Complement activation and pulmonary leukostasis during nylon fiber filtration leukapheresis

Filtration leukapheresis (NFFL) is similar to hemodialysis in that donor blood is pumped over a foreign polymeric surface and a profound neutropenia occurs early during the procedure. Suspecting complement (C)-mediated leukostasis, the authors studied nine leukaphereses of normal donors as well as plasma incubated with nylon in vitro. Granulocyte (PMN)-aggregating activity, identified in earlier studies with C5a, was found both in nylon-incubated plasma and in plasma from the NFFL return line. EDTA, EGTA, heat, and hydrazine-inhibition studies suggested alternative pathway C dependence, confirmed by the demonstration of C3 and factor B conversion. Gel filtration, ultrafiltration, and antiserum-inhibition studies identified C5a as the aggregating agent.
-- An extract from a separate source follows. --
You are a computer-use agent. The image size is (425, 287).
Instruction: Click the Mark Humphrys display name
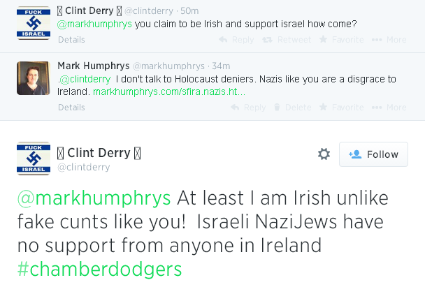click(89, 65)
Neutropenia during NFFL was more profound than could be explained on the basis of filter trapping of PMN; sequestration was inferred. A mild but steady decrement was noted in pulmonary CO diffusion during NFFL, and two of four donors tested showed elevations in closing volumes. These observations were nonspecific but consistent with the suggestion that as in hemodialysis such sequestration may occur in the lungs. NFFL-harvested PMN were poorly responsive in vitro to C-activated plasmas as chemoattractants or aggregating agents. The chemotactic defect was mimicked by deliberate preexposure of PMN to activated C. This functional impairment of NFFL granulocytes suggests that modulation of C activation during NFFL may improve the usefulness of the technique.